Comprendre la dégradation
La dégradation du réseau routier congolais est le résultat de décennies de sous-investissement, de surcharge des axes existants et de l'absence d'entretien systématique. Les précipitations tropicales intenses accélèrent considérablement la dégradation des routes non revêtues, transformant les pistes en mer de boue pendant la saison des pluies.

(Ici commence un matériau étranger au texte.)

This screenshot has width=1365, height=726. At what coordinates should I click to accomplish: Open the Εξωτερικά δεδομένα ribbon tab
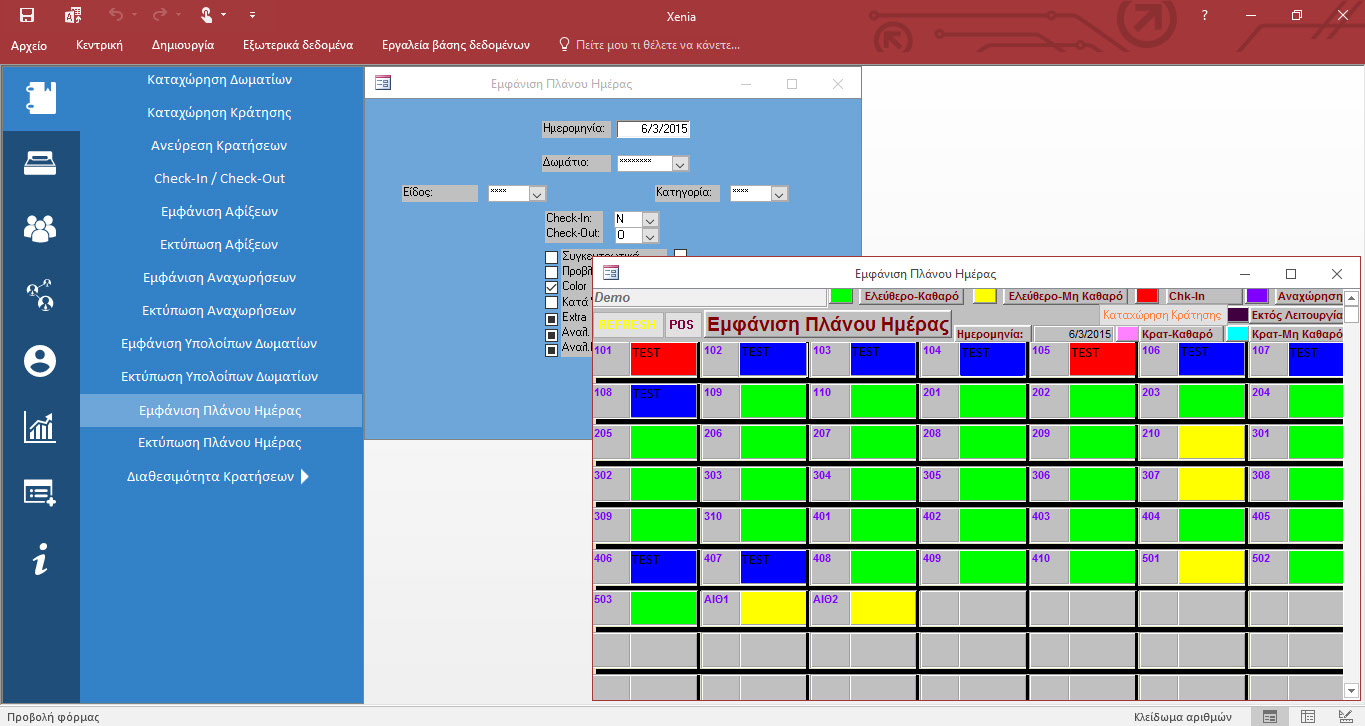[298, 45]

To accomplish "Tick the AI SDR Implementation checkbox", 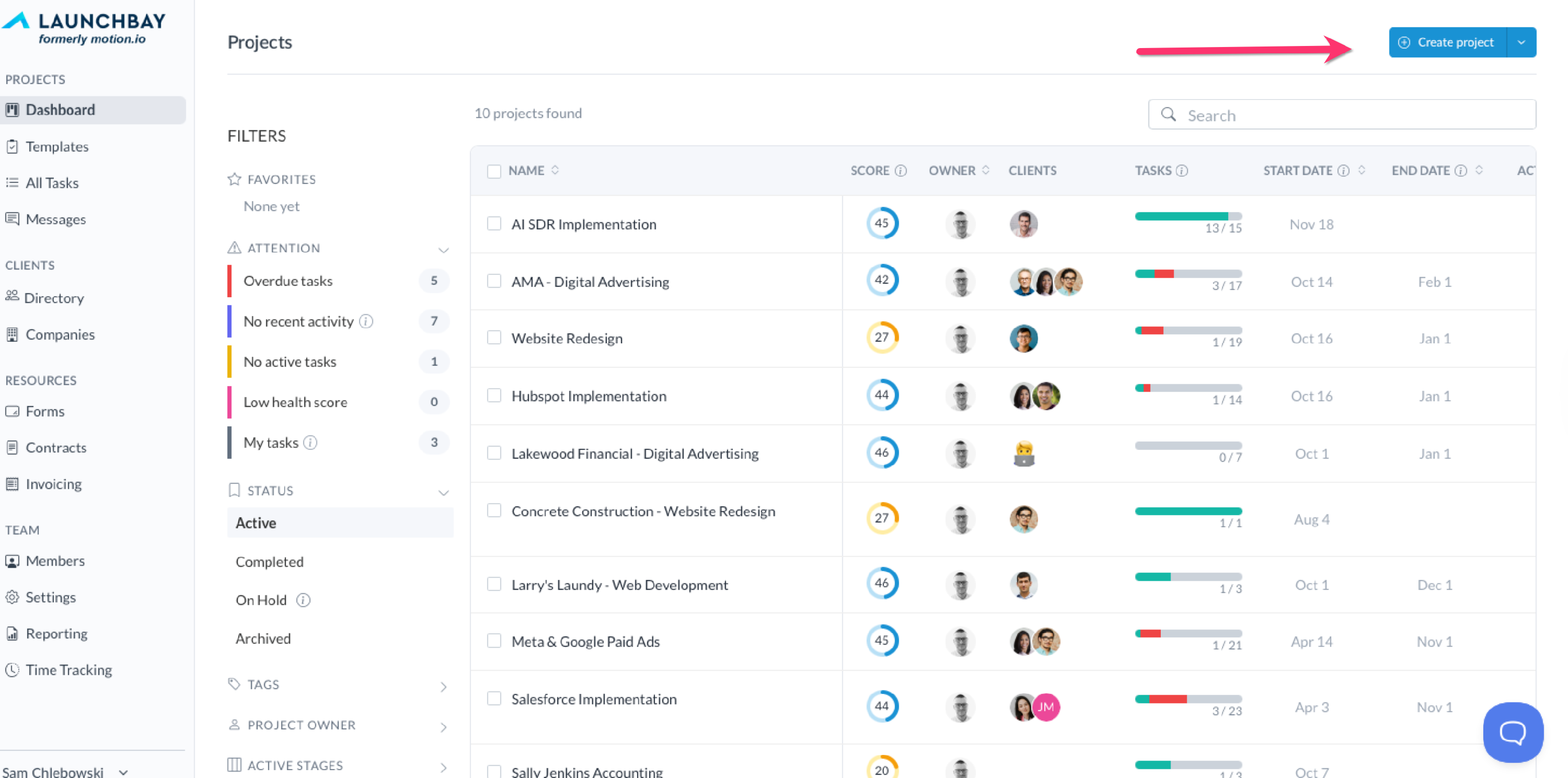I will (x=493, y=224).
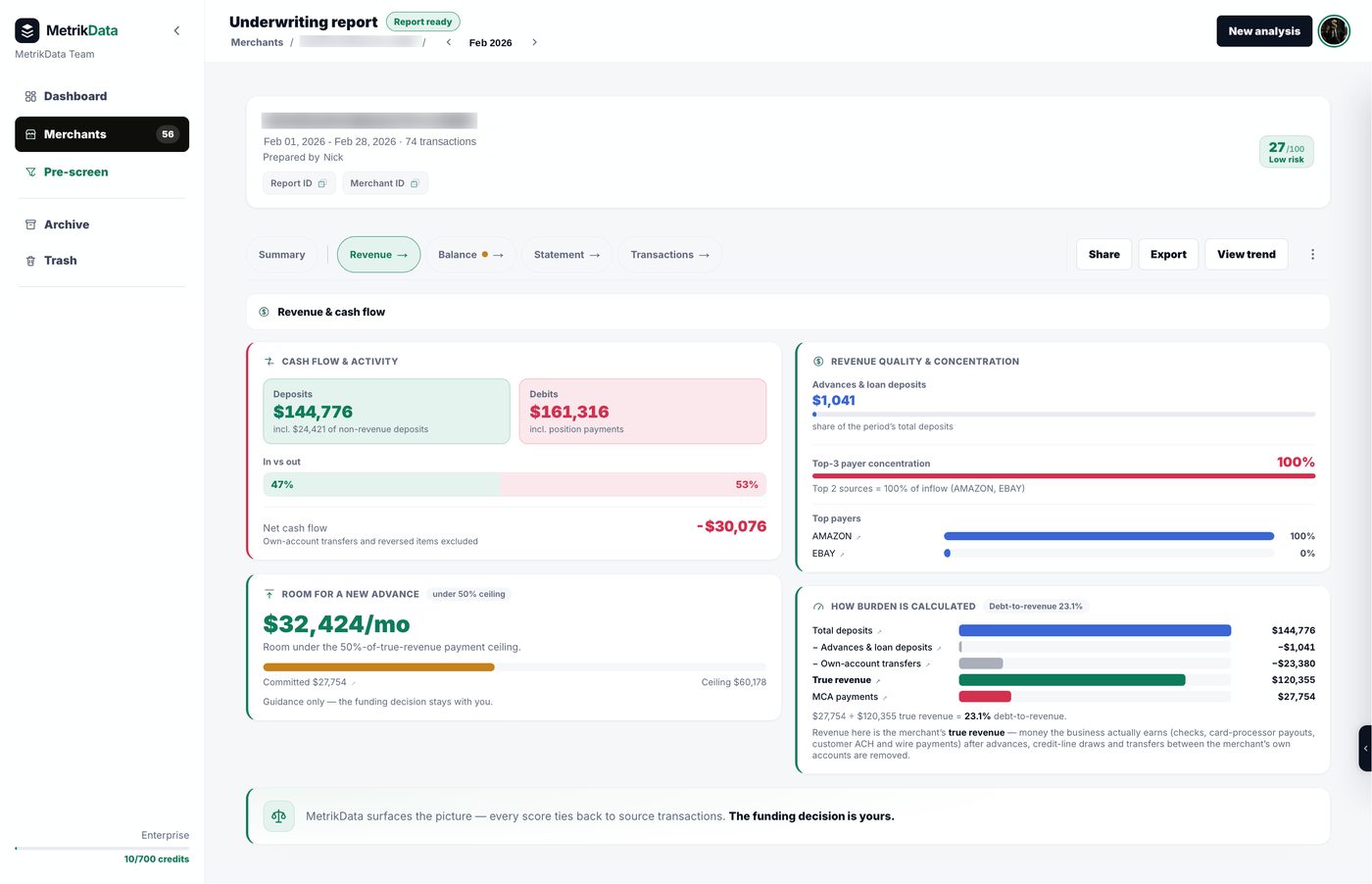The width and height of the screenshot is (1372, 884).
Task: Open the AMAZON payer link icon
Action: 858,537
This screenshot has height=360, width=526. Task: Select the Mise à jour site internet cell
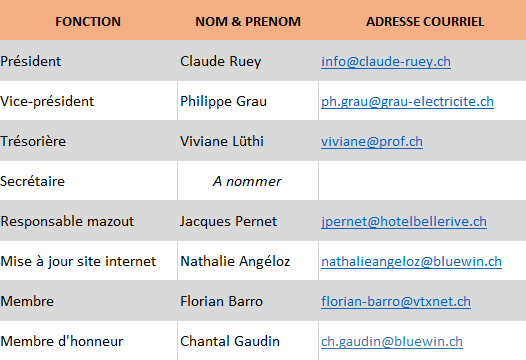89,261
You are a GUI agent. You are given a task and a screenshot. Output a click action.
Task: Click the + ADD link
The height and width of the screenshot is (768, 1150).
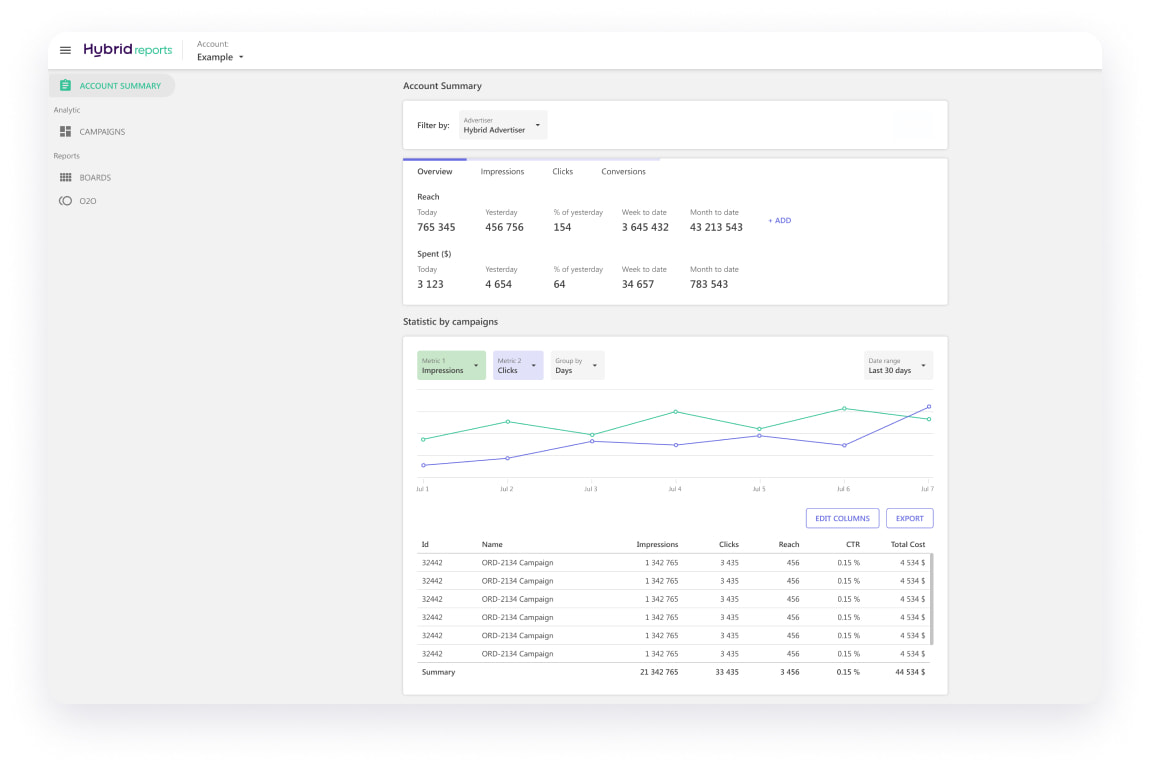coord(779,220)
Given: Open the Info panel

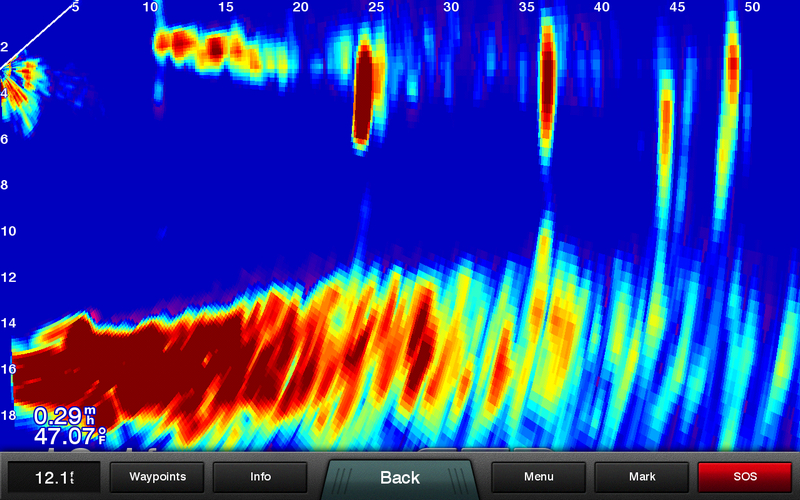Looking at the screenshot, I should [260, 477].
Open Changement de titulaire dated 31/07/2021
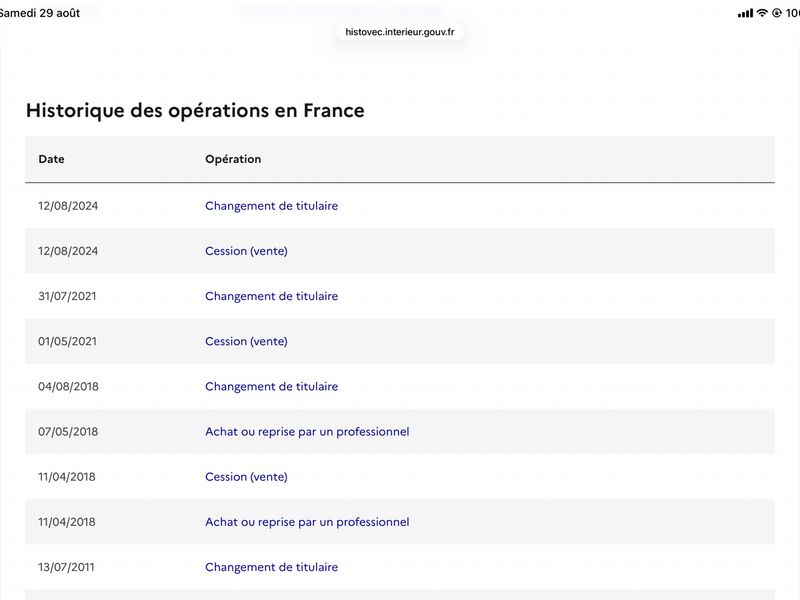Viewport: 800px width, 600px height. point(271,296)
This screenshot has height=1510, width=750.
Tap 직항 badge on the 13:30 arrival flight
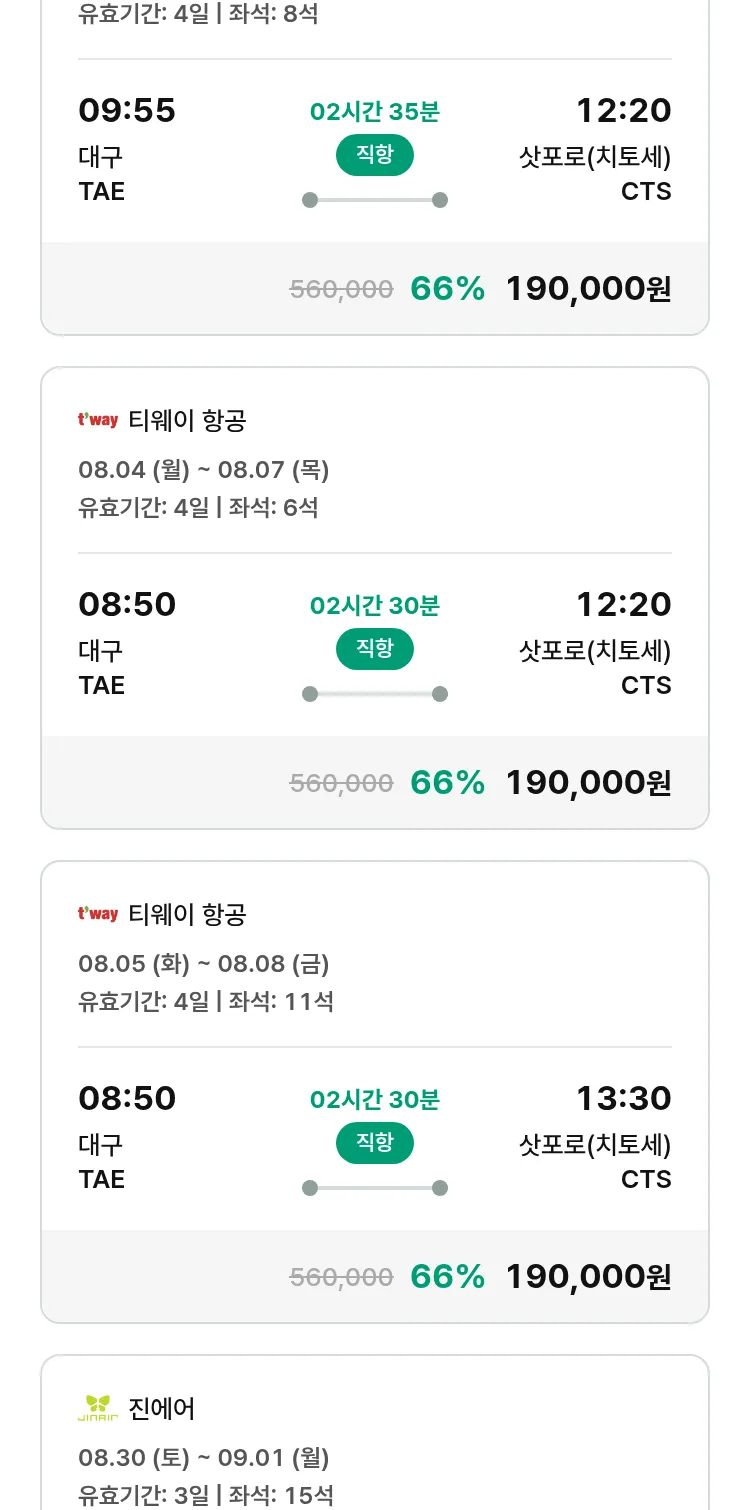pyautogui.click(x=374, y=1143)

Les standards de conception adaptés
Le dimensionnement d'une route en RDC ne peut pas se contenter de transposer les standards européens ou américains. Les conditions locales — sols latéritiques, pluviométrie intense, essieux lourds des véhicules miniers — nécessitent une adaptation des méthodes de dimensionnement et le recours à des matériaux locaux traités.
La stabilisation à la chaux ou au ciment des latérites locales peut multiplier par 4 à 8 la portance d'un sol de fondation — une solution économique et durable pour les routes des provinces.
Le rôle des bureaux d'études locaux
Les grands projets routiers financés par la Banque mondiale, la BAD ou l'AFD sont souvent confiés à des consortiums internationaux. Mais les études locales, la connaissance du terrain et la continuité dans le suivi de réalisation sont des atouts décisifs pour la qualité de l'ouvrage. Horion Engineering plaide pour une plus grande implication des bureaux locaux en joint-venture avec les groupements internationaux.